Here are a few other things to keep in mind as you write up your recipe:

  1. Remember to list the ingredients in the order in which you handle them. If the recipe has separate parts, like a pie filling and piecrust, present them as separate ingredient lists and instructions rather than including all the ingredients in one list.
  2. Please try to include information like how many people it will serve, how long it takes to prepare, whether it can be prepared the day before, and whether it keeps as a leftover.
  3. Any special directions for the size that vegetables, fruit, nuts, or meat should be cut into?
  4. Any special equipment necessary, such as a nutmill or baster?
  5. Do any of the ingredients need to be prepared separately before assembling the dish?
  6. What size pans are best for this dish?
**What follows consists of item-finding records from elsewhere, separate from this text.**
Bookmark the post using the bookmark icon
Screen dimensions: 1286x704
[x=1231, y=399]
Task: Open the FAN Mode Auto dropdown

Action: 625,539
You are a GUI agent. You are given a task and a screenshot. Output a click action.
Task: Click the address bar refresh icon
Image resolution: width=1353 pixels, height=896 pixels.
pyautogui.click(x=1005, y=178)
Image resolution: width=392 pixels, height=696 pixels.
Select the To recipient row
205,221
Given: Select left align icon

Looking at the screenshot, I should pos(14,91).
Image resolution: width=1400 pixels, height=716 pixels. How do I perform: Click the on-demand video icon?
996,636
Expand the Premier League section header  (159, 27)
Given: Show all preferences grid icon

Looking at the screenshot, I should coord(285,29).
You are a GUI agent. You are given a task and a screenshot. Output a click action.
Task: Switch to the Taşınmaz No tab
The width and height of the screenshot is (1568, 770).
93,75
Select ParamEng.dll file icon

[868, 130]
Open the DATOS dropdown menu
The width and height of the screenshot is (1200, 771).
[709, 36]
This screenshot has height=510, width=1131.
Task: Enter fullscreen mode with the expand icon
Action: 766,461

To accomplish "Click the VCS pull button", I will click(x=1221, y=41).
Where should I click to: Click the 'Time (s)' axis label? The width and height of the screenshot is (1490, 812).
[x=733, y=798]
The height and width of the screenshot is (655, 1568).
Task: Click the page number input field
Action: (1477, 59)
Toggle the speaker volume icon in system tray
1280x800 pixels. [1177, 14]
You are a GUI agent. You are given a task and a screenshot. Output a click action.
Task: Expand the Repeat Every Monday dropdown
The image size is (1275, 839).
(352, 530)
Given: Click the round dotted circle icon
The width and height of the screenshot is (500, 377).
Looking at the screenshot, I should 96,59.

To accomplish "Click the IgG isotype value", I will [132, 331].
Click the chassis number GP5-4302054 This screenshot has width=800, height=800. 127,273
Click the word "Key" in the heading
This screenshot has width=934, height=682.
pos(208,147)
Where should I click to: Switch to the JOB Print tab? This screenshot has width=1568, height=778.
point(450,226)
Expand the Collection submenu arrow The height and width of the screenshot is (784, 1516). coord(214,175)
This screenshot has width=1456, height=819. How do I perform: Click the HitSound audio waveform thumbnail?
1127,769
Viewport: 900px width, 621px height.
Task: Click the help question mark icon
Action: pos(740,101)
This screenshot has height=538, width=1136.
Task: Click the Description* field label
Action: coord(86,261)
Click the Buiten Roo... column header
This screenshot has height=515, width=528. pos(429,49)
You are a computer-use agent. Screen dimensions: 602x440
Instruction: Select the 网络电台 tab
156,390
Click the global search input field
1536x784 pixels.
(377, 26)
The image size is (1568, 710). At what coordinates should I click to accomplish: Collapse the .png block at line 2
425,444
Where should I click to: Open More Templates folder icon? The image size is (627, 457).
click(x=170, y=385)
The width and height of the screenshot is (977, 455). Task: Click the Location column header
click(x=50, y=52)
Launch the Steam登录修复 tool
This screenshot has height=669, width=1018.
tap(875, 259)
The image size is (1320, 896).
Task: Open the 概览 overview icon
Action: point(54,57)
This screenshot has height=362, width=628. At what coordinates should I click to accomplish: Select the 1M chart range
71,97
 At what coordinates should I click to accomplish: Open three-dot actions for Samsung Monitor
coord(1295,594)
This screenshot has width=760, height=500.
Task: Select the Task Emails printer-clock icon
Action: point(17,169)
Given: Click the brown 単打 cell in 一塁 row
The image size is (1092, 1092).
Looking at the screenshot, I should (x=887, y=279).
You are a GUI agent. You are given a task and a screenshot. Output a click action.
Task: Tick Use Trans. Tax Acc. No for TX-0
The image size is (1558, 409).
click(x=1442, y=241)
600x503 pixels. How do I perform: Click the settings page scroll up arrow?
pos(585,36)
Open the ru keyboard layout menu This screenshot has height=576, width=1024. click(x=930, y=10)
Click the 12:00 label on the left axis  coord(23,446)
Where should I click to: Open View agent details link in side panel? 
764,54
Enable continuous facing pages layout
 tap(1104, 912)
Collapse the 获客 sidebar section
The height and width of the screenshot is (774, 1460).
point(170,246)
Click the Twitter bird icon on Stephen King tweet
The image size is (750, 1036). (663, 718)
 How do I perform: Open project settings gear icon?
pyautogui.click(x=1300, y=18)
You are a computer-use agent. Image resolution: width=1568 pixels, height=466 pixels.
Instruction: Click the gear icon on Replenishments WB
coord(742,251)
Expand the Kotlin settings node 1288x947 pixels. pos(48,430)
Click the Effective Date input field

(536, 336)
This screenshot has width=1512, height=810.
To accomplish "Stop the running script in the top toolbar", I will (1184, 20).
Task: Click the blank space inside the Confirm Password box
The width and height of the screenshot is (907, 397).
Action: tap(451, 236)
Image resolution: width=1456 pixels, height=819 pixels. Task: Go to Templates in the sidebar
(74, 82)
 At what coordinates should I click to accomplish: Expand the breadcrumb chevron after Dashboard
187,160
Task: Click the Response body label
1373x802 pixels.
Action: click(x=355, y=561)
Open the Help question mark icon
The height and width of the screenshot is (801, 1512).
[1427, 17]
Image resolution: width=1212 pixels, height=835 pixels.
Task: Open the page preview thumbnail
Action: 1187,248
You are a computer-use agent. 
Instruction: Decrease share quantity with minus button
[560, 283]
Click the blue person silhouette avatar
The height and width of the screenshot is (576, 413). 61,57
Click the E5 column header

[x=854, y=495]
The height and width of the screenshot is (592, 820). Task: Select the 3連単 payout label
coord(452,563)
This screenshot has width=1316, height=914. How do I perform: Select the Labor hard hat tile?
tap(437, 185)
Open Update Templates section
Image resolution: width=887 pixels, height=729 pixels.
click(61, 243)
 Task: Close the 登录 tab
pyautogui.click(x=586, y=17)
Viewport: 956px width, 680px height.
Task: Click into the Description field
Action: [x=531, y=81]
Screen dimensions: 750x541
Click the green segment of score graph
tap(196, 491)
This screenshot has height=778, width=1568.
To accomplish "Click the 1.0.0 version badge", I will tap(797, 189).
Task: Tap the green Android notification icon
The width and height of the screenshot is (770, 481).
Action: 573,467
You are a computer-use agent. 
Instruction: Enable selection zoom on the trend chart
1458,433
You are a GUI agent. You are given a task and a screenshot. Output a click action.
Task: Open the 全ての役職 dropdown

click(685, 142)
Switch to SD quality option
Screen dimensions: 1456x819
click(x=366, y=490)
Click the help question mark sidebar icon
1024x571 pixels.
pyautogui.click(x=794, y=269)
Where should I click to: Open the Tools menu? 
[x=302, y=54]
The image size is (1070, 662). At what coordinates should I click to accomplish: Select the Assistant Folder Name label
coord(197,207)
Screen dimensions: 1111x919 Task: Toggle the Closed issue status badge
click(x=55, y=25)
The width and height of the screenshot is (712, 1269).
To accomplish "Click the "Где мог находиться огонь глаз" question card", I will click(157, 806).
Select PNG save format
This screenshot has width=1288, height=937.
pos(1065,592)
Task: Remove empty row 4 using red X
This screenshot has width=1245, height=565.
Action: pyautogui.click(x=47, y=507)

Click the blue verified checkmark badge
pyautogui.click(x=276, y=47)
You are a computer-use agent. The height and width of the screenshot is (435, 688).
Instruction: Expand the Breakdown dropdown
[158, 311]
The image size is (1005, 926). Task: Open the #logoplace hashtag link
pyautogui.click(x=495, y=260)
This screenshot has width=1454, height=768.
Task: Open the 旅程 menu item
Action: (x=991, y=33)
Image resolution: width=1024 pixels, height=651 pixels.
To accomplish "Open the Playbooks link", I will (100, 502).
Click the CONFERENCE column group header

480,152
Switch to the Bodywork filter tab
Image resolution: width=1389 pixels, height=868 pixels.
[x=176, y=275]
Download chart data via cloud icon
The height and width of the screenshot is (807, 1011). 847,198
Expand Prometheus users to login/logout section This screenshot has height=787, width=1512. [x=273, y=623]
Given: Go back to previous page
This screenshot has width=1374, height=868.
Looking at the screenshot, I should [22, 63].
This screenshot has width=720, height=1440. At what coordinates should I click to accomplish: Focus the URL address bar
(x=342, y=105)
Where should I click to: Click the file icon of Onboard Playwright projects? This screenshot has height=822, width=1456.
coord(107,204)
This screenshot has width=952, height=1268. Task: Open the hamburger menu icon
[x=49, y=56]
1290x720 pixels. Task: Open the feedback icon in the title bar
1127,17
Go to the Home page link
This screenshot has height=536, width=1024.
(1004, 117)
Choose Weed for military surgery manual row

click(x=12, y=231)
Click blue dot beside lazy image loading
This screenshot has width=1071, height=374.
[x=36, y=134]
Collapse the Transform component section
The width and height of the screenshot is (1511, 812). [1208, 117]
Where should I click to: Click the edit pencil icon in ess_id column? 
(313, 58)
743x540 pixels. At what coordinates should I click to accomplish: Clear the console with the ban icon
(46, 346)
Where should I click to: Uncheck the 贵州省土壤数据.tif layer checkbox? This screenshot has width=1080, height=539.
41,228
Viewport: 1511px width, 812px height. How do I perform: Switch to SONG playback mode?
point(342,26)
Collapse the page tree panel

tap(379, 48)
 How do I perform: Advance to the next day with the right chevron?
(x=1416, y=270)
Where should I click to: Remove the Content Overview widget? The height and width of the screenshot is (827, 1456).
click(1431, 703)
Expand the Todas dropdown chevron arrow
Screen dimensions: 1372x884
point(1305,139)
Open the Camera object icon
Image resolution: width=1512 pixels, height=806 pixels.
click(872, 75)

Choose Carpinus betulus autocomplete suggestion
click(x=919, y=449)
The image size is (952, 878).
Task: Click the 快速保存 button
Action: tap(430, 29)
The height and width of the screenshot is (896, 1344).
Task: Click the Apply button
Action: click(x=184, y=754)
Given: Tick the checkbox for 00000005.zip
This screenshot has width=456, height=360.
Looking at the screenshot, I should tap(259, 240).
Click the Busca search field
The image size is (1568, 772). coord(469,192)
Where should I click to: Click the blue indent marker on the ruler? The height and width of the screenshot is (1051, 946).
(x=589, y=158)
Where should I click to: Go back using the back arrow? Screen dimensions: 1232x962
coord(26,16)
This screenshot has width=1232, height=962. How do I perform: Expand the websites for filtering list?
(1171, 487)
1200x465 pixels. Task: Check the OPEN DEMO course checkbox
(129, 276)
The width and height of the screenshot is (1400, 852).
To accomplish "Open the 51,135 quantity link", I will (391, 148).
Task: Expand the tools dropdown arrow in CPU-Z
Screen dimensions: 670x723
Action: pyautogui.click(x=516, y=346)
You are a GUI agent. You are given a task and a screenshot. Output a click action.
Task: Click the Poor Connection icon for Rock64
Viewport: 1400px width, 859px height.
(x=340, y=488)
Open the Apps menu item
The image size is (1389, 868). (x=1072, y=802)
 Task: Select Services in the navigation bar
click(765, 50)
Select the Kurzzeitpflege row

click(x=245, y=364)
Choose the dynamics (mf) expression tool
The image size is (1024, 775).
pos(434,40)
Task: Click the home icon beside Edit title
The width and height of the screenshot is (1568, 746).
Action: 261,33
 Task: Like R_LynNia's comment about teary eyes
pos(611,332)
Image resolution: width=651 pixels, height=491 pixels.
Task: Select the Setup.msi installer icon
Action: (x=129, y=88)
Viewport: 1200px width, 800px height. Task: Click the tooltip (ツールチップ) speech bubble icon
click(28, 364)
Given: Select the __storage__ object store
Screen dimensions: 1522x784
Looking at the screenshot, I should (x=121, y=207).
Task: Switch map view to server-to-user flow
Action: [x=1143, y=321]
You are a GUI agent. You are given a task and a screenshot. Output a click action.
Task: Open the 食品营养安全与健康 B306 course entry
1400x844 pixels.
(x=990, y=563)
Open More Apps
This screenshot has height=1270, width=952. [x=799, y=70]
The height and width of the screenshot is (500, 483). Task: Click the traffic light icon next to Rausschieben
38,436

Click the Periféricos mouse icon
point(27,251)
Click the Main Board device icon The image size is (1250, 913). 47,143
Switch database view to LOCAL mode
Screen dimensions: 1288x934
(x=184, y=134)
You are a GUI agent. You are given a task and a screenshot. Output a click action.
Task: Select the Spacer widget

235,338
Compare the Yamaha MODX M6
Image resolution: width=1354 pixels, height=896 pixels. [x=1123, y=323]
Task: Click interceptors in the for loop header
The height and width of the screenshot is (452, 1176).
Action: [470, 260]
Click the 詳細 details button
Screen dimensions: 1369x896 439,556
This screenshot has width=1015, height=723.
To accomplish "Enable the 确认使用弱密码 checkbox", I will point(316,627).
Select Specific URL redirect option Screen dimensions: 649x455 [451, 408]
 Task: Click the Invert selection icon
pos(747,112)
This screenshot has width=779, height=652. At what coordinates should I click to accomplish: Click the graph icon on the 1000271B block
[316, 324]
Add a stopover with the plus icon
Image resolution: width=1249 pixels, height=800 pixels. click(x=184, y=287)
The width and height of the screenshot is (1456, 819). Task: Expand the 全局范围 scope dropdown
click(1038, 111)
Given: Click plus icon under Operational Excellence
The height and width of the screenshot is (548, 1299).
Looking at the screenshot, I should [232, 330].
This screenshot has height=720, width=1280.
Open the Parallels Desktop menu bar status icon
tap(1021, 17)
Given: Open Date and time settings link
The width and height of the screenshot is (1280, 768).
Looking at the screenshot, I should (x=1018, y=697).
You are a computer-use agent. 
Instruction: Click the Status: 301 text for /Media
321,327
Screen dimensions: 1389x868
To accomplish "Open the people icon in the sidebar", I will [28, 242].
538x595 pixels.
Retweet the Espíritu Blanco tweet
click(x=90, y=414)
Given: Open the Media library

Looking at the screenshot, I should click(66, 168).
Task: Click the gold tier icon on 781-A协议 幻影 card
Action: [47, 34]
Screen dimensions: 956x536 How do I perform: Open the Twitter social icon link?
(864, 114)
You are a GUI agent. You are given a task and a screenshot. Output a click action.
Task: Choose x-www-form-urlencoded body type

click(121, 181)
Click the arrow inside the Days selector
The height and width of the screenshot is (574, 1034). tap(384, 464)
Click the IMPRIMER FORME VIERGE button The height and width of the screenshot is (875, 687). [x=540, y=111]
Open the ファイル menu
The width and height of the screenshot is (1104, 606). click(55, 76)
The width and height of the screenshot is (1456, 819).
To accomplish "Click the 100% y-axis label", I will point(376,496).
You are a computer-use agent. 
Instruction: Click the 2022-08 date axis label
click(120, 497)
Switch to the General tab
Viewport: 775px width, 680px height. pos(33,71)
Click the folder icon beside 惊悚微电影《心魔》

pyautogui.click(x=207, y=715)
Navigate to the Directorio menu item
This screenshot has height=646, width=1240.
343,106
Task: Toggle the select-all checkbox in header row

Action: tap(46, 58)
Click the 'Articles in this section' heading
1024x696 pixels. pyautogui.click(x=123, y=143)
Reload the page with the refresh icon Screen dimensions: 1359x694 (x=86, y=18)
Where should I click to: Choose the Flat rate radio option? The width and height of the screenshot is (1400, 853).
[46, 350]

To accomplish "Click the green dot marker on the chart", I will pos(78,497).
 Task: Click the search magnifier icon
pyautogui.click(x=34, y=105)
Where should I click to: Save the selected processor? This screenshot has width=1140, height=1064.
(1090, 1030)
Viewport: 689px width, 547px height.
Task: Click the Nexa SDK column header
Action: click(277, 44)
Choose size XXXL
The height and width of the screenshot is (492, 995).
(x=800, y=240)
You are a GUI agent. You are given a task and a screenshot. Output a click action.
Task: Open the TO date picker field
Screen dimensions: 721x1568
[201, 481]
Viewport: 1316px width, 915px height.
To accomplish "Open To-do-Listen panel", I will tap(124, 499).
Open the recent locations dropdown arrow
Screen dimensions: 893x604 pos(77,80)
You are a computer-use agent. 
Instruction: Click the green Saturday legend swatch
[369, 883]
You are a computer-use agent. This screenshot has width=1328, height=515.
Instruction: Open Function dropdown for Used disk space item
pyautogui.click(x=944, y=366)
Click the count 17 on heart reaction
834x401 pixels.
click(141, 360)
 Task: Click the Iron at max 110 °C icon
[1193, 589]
Do pans need to be greased or floured?
  7. What temperature does the oven need to be set to? Does the oven need to be preheated? What shelf of the oven should this be cooked on? If your dish is prepared on top of the stove, how high should the heat on the burner be?
  8. How will readers recognize when the dish has cooked enough? How will the dish look? What will the texture be?
  9. Any special serving instructions? Is there a gravy or sauce that needs to be prepared so that it’s ready at the same time?
  10. Any other special advice?

My aim is to be able to present your recipes on Friday, November 16, so that you will have the weekend prior to Thanksgiving to test them (I won’t be able to test them myself). That means that you need to send them in by Monday, November 12.

I’ll also be posting a Thanksgiving recipe for pumpkin lasagna featuring smoked cheeses on 11/15. I’ve made it with veggie sausage, so you can serve it as a vegetarian dish, and I’ve also made it with chorizo sausage as an offering for omnivores. It’s pretty good both ways, if I do say so myself.